Last week my four year old started playing flag football.  Even as a preschooler he is in love with the sport.  He is learning the skills and looking forward to getting older so that he can learn to tackle.  As a mother, this is both entertaining and extremely frightening.  I want him to be active and to be involved in sports, but I don’t want him to get hurt…ever!  A helmet is a must but I am also learning about prevention.

Most of us have read about concussions and traumatic brain injuries resulting from sport injuries.  Even though the awareness is greater, many concussions go untreated.  Helmet, pads and other protective gear can reduce the risks, but prevention is the only cure.  Athletic organizations and trainers should have policies in place and should consider safety above all.  Youth and young adults have a far greater risk of TBI-related injury or death than older players.  The developing brain appears to be more vulnerable tbito brain injury.

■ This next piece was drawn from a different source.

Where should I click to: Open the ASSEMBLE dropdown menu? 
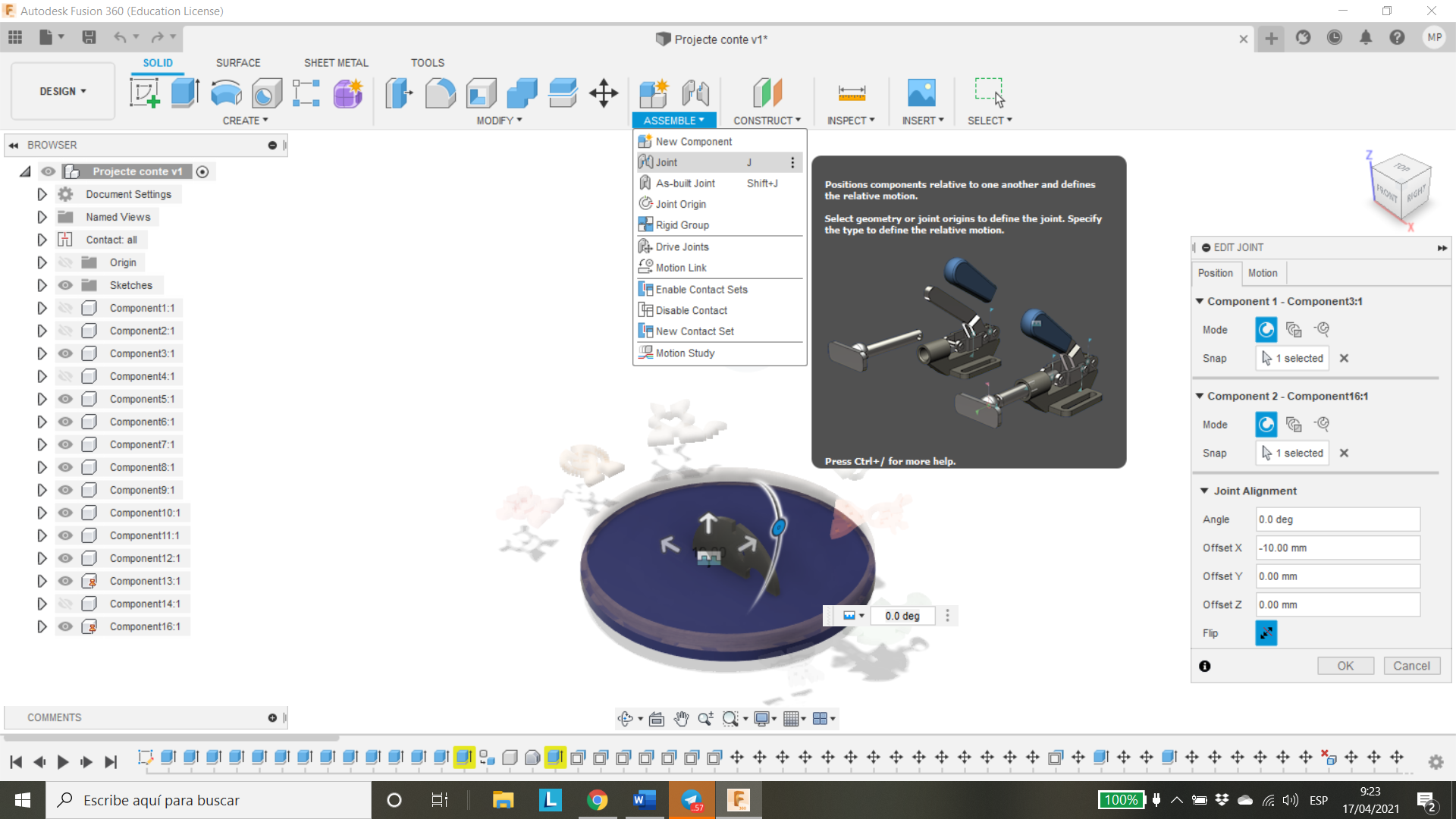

After a concussion, players complain of headache, dizziness and balance difficulties, and feeling slowed down.  Most of the time, players  minimize their symptoms in order to return to play faster.  Those players who have had prior concussions take longer to recover.  Athletic organizations should establish a reasonable standard of care on return to play.  Confirm that your coaches and volunteers have been trained to spot concussions and TBIs.  Make sure that a health care professional clears your child or young adult if symptoms appear.